Corruption was thought by the Founders to be the gravest enemy of democracy. James Madison argued that corruption “might be fatal to the Republic.”
“[T]he Founders were keenly concerned with the possibility of corruption in the president’s relationships with foreign governments,” nearly 1,000 legal scholars, including this writer, observed in a letter to Congress. “James Madison noted that Congress must be able to remove the president between elections lest there be no remedy if a president betrayed the public trust in dealings with foreign powers.”
Judiciary Committee member Rep. Jamie Raskin (D-Maryland) said that Trump required Zelensky “to become a mouthpiece for President Trump’s 2020 campaign.” Zelensky “was essentially being held hostage,” Rep. Karen Bass (D-California) noted. Rep. Hank Johnson (D-Georgia) described the “imbalance of power” between Trump and Zelensky. Trump “leveraged his power not for the benefit of the United States of America,” Johnson added, “but for his own benefit.”
Rep. Ted Deutch (D-Florida) summarized abuse of power as “the exercise of official power to obtain an improper personal benefit while ignoring or injuring the national interest.” That is precisely what Trump did.
We cannot wait for the 2020 election or the courts to resolve the issue of the subpoenas.
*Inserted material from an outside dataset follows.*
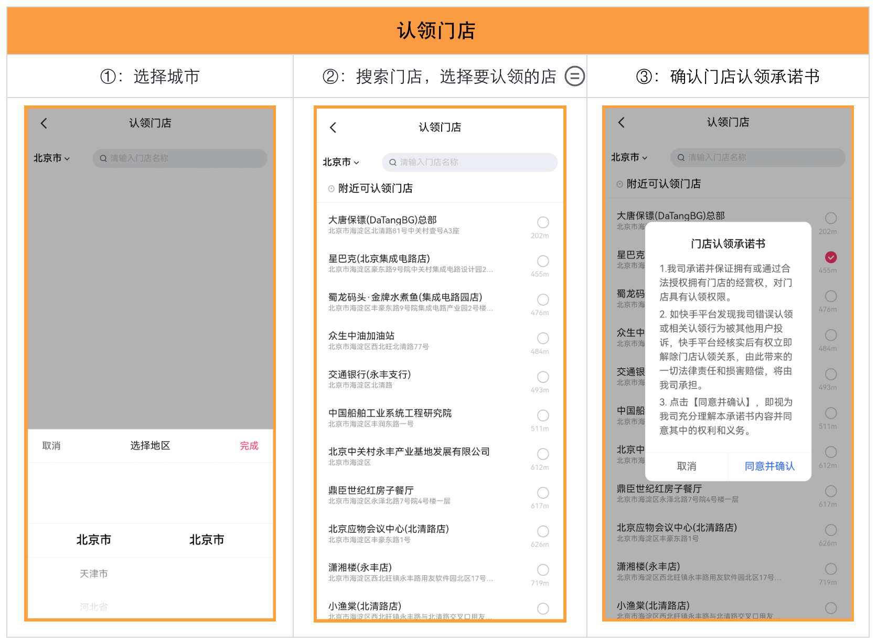Click the location icon beside 附近可认领门店 in the middle screen
The width and height of the screenshot is (877, 643).
click(x=331, y=189)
As he continues to solicit meddling — by Ukraine and China — Trump poses a clear and present danger to the fairness of the election.
The House of Representatives is set to impeach Donald Trump next week. Impeachment functions as an indictment. The case would then move to the Senate for trial where senators will serve as jurors. While Senate Majority Leader Mitch McConnell indicated he favors a streamlined trial with a preordained acquittal, Trump wants a big show. McConnell vowed to coordinate the trial with the White House. No jury ever coordinates a trial with the defendant or announces a not guilty verdict before the trial. McConnell’s spineless pandering to Trump is emblematic of the conduct of the Republicans in Congress. They should be ashamed.